MATERIAL FOR THIS TASK:
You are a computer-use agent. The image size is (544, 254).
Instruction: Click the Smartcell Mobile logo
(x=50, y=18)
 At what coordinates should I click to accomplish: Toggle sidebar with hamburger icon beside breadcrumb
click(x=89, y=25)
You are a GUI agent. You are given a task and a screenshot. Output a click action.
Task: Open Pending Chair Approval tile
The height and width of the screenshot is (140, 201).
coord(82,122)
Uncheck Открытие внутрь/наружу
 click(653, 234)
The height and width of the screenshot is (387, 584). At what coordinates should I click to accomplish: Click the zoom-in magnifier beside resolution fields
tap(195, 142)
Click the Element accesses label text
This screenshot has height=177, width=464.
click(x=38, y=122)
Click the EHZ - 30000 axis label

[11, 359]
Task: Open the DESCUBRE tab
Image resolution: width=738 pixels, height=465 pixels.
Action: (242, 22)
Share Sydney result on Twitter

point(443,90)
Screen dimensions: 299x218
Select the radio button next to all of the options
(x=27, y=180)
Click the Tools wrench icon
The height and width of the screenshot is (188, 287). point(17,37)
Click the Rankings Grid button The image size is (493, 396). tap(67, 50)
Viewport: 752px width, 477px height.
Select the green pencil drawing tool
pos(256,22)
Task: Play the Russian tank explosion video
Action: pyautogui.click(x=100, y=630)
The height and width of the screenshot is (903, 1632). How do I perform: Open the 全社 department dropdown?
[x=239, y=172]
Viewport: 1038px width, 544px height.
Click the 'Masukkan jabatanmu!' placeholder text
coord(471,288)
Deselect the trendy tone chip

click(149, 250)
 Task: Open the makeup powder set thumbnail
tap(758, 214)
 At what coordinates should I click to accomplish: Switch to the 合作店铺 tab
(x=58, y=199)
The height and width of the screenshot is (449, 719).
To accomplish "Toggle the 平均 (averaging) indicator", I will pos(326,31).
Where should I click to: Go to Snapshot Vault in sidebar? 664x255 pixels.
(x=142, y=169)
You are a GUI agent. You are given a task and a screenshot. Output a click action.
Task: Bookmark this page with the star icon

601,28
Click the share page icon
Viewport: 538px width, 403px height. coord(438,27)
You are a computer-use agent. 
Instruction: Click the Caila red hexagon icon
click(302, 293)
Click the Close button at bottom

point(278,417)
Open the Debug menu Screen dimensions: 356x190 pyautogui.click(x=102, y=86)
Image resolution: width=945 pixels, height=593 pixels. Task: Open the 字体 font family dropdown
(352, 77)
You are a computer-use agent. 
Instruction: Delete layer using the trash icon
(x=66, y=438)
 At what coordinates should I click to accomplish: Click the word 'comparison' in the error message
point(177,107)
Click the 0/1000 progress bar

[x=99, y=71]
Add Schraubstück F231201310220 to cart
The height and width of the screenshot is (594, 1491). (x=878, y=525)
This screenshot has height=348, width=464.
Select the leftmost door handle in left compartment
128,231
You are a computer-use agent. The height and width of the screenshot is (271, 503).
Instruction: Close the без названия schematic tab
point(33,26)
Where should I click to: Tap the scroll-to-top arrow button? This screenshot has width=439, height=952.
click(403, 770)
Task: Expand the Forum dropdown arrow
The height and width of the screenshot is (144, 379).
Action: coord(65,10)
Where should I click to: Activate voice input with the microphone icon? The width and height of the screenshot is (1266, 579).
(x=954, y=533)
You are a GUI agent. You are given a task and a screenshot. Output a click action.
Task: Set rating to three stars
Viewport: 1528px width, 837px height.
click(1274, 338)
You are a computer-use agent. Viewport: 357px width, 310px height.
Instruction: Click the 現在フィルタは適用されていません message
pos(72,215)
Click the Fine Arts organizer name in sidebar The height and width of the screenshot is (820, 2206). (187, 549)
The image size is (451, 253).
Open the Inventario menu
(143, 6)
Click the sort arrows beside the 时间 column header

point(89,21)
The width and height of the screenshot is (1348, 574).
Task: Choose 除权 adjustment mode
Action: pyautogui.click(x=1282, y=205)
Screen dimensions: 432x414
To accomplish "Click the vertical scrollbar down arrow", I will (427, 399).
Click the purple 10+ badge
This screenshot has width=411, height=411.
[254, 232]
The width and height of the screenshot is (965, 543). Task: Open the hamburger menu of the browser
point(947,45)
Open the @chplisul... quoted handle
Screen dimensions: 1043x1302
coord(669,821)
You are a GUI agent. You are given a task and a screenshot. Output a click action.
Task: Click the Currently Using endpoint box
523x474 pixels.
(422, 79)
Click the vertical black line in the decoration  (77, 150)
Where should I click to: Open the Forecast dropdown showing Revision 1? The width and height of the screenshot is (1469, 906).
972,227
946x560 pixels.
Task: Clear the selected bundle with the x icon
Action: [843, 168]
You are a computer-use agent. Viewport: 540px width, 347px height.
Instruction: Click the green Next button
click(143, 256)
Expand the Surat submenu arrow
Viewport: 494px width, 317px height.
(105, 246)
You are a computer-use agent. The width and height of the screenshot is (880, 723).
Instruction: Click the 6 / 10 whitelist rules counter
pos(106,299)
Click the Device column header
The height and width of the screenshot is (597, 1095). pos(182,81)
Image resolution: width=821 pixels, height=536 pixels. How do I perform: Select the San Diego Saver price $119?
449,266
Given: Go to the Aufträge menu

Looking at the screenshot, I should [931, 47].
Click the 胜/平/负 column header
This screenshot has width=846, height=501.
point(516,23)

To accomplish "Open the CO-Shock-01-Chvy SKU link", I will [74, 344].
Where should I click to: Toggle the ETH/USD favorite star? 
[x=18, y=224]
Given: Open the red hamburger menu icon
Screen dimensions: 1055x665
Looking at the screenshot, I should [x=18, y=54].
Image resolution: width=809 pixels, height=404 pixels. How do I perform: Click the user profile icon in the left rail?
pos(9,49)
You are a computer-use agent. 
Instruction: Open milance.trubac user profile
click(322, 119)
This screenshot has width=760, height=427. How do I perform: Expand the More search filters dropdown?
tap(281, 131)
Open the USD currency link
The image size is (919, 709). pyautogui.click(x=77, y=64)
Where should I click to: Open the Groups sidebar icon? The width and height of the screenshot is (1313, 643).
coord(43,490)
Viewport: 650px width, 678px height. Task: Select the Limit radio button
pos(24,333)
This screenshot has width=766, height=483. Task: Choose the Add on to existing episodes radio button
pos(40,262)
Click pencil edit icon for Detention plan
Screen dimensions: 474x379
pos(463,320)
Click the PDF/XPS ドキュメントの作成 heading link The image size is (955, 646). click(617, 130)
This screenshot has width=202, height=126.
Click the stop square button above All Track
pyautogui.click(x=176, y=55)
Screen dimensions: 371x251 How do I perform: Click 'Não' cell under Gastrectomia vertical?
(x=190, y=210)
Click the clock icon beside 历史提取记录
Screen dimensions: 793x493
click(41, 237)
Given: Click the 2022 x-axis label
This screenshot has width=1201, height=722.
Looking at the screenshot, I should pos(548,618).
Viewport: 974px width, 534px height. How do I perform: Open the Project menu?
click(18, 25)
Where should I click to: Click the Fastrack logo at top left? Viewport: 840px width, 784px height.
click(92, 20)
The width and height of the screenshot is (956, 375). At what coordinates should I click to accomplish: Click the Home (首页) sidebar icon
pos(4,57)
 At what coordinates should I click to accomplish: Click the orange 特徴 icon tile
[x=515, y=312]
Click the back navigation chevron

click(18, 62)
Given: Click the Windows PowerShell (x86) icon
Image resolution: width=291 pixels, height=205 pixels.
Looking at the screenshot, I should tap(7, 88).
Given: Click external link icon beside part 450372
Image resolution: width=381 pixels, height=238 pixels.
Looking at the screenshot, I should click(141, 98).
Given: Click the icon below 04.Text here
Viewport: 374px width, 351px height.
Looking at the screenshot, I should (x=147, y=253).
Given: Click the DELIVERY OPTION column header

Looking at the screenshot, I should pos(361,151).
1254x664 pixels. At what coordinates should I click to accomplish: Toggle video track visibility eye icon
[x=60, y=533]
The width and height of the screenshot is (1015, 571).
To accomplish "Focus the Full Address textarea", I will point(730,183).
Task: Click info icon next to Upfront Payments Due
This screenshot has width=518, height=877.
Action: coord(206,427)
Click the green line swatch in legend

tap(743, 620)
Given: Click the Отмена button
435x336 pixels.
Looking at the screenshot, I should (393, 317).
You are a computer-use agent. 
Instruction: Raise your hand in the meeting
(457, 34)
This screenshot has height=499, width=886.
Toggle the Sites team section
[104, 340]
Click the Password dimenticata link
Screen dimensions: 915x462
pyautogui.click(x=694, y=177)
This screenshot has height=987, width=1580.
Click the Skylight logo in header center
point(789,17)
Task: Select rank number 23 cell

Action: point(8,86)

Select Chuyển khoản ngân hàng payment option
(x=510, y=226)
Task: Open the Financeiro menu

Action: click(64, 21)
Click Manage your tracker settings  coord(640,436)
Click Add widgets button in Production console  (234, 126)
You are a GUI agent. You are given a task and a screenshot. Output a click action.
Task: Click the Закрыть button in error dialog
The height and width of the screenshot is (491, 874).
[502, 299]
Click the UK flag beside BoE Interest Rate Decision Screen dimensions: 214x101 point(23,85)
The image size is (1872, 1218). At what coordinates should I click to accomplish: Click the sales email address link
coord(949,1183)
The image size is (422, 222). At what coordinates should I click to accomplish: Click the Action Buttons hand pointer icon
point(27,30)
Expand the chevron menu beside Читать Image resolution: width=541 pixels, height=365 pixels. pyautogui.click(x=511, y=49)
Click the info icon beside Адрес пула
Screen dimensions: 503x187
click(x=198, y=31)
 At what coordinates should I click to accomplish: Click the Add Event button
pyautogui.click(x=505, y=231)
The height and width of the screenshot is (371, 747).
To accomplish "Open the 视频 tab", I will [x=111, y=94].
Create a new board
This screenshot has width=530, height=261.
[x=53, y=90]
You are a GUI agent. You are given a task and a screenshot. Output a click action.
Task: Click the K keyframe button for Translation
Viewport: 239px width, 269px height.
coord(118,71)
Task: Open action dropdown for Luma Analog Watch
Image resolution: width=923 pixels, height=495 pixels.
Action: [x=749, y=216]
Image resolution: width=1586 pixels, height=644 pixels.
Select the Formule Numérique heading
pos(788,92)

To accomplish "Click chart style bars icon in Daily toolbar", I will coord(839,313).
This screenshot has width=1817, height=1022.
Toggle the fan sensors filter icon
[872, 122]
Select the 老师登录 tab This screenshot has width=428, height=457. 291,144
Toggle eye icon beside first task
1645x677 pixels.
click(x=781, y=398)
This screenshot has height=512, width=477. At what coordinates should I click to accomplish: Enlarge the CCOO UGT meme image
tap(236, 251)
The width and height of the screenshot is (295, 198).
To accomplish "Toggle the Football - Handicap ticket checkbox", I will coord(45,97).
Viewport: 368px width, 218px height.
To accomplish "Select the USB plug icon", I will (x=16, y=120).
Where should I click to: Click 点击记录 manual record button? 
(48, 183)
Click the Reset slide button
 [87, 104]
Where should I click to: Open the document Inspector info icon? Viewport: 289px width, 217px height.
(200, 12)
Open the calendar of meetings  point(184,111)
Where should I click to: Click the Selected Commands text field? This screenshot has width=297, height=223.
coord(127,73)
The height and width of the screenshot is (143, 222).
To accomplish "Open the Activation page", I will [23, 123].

PROBLEM TO SOLVE: Rescale the lines starting with the line that contains "Click Manage your" and going on through the line that contains "coord(949,1183)", both included, and give only those lines again in full, requests included. Multiply every click coordinate in the answers by 0.4 and round each result to a whole number, with halves rounded up.

RESPONSE:
Click Manage your tracker settings  coord(256,174)
Click Add widgets button in Production console  (94, 50)
You are a GUI agent. You are given a task and a screenshot. Output a click action.
Task: Click the Закрыть button in error dialog
The height and width of the screenshot is (491, 874).
[201, 120]
Click the UK flag beside BoE Interest Rate Decision Screen dimensions: 214x101 point(9,34)
The image size is (1872, 1218). At what coordinates should I click to accomplish: Click the sales email address link
coord(380,473)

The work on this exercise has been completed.